**RAW DATA:**
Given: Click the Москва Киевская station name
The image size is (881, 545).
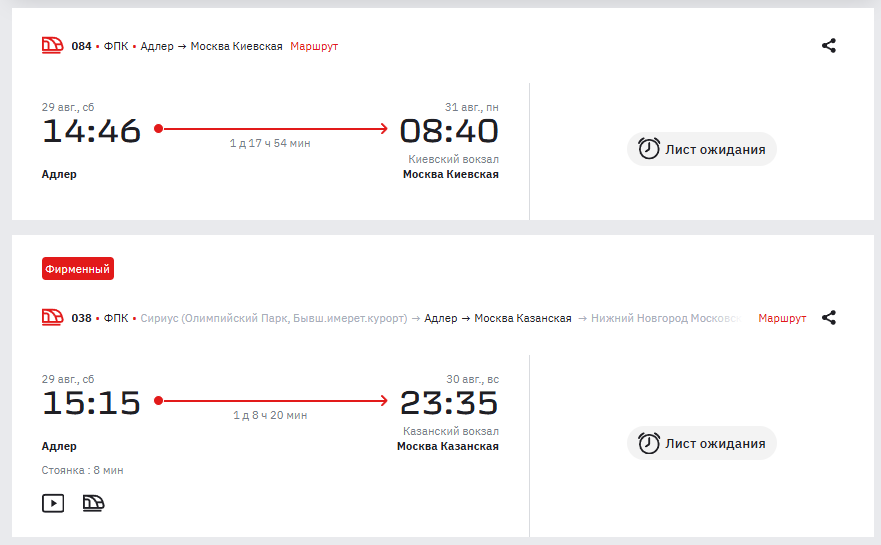Looking at the screenshot, I should [451, 174].
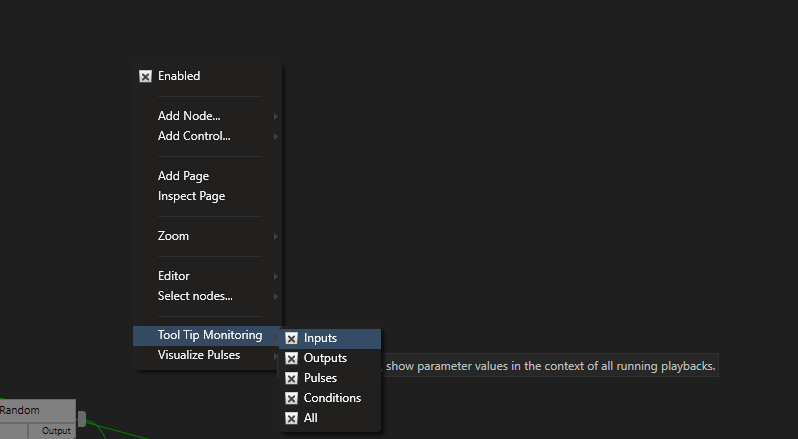The image size is (798, 439).
Task: Expand the Select nodes submenu arrow
Action: point(275,297)
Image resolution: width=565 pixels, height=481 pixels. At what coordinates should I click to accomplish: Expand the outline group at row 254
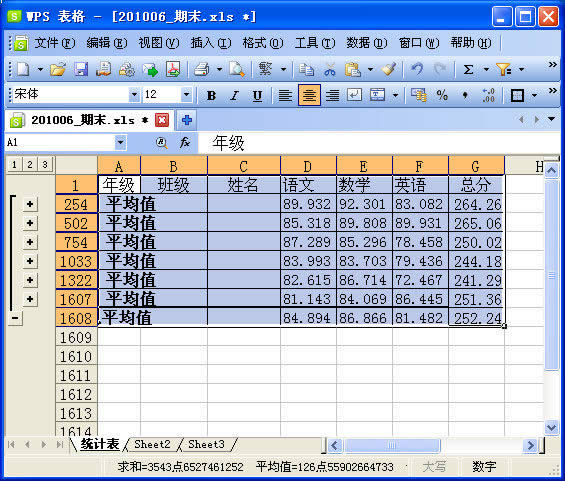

**YOUR TASK:** Reproduce the lines above word for word, omitting the pictures from your answer.

**RESULT OF THE EXERCISE:**
Given: Click the Москва Киевская station name
The image size is (881, 545).
Looking at the screenshot, I should [451, 174].
The image size is (798, 439).
Task: Expand the Select nodes submenu arrow
Action: point(275,297)
Image resolution: width=565 pixels, height=481 pixels. At what coordinates should I click to accomplish: Expand the outline group at row 254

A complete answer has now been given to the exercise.